Ce mardi-là, le bulletin d’information de 13h, à Radio-Canada, se termine par un reportage sur le succès étonnant d’un petit journal d’annonces du Bas-du-Fleuve, le Bric à Brac, lancé il y a cinq ans avec une mise de fonds de 5000$, et qui vaut aujourd’hui un million et demi. Journal qui annonce aussi bien des meubles anciens que... que des poissons laveurs de vitre, ajoute le lecteur de nouvelles que l’on devine très dubitatif. Fin du bulletin? Non. Le lecteur est toujours à son micro, on l’entend se racler la gorge, quelque chose le turlupine... lui qui jamais en 56 ans de carrière ne s’est permis d’exprimer sa tristesse, sa joie ou même son étonnement, il ne peut, cette fois, retenir son insondable perplexité:
Tout de même, dit-il, des poissons laveurs de vitre, c’est pas banal!

Mais si nono, c’est banal, c’est le premier foutu poisson que tu mets dans un aquarium justement pour qu’il en lave les vitres avec ses babines ventouses.
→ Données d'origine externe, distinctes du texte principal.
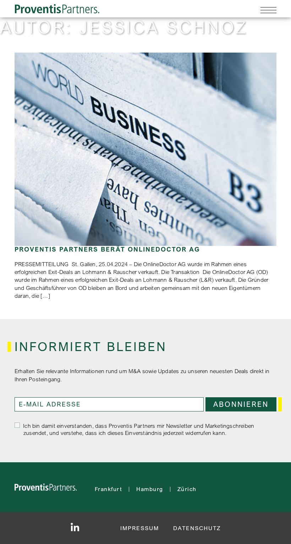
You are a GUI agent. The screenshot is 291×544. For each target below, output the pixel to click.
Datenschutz (197, 528)
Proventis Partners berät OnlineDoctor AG (107, 249)
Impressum (139, 528)
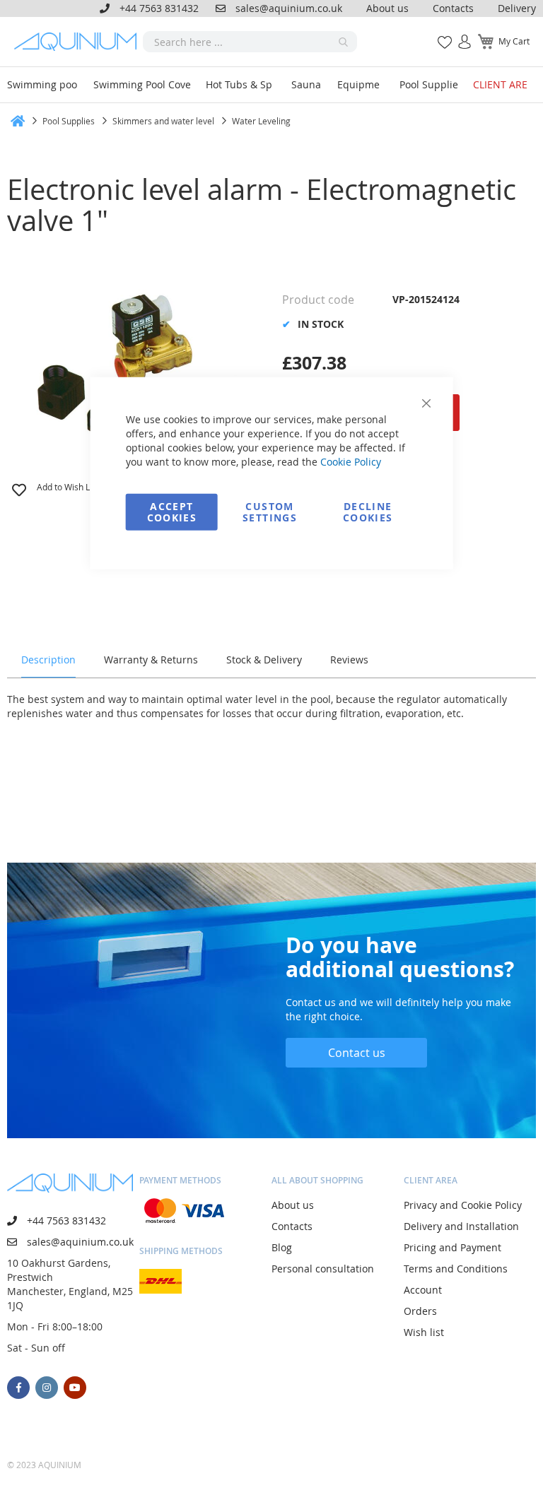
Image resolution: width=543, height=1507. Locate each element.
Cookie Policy (350, 461)
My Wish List (439, 34)
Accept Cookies (172, 511)
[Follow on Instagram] (46, 1387)
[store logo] (78, 41)
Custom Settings (270, 511)
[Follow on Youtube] (75, 1387)
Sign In (458, 34)
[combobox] (250, 41)
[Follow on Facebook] (18, 1387)
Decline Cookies (367, 511)
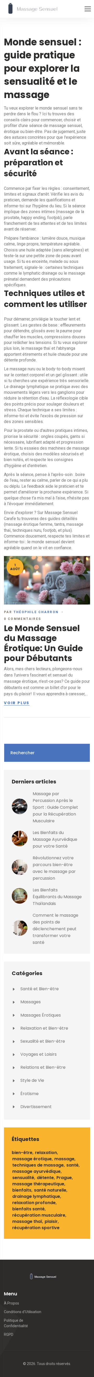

Il faut se méfier du nom des poissons, poisson-marteau, poisson-scie, poisson-tournevis, c’est des blagues, y’ont pas de coffre à outils ; quant au suceur cuivré à grande bouche, il ne rend pas les services que tu crois.

RETOUR DE CHRONIQUE – Faisant l’autre jour le portrait de feu mon chat Momo, le plus convenu de mes chats, je disais : s’il (Momo) n’avait pas été un chat, il aurait travaillé à La Baie au rayon des électroménagers.

Deux mois avant cette chronique... Pierre D. se rend à l’Institut de neurologie où son père qui a travaillé 30 ans au rayon des élecroménagers de Morgan’s (qui deviendra La Baie) est hospitalisé pour une grave maladie (Lou Gehrig). Son père dormait agité de tremblements et de petits spasmes, comme souvent les chats quand ils dorment. Mon père est un chat, écrit alors Pierre D. sur un bout de papier.

Deux mois plus tard, il tombe sur cette chronique qui parle de Momo: vous êtes dans les patates, monsieur le chroniqueur, ce n’est pas votre chat qui aurait vendu de l’électroménager chez Morgan’s, c’est mon père qui était un chat.

RETOUR DE CHRONIQUE, BIS – Mercredi matin, je suis à l’église St-Michel de Vaudreuil avec mes amies choristes, nous allons chanter pour la petite Bianca Leduc... L’église est pleine, il y a aussi des caméramans, des photographes, certains font preuve d’un tel manque de respect que j’en suis estomaquée, la meilleure photo, la meilleur bout de film, fixer à tout pris le chagrin des parents, leur désarroi, quel déplorable voyeurisme. (LL).

Il eût été facile, madame, d’éviter cela en célébrant des funérailles privées. S’il y a quelque chose de privé, c’est bien le chagrin. Il n’y aurait eu alors ni photographes, ni de caméramans. Et peut-être bien aussi pas de lâcher de la colombe.

RETOUR DE CHRONIQUE, TER - Chronique de samedi, les mots vaselinés, dépotoir devenu site d’enfouissement, puis d’enfouissement sanitaire... il y a encore mieux me dit-on, il y a l’ancienne carrière Miron dans le quartier Saint-Michel devenue Complexe environnemental... Il ne faut vraiment pas en avoir, de complexe, pour oser qualifier d’environnemental ces 192 hectares de merde.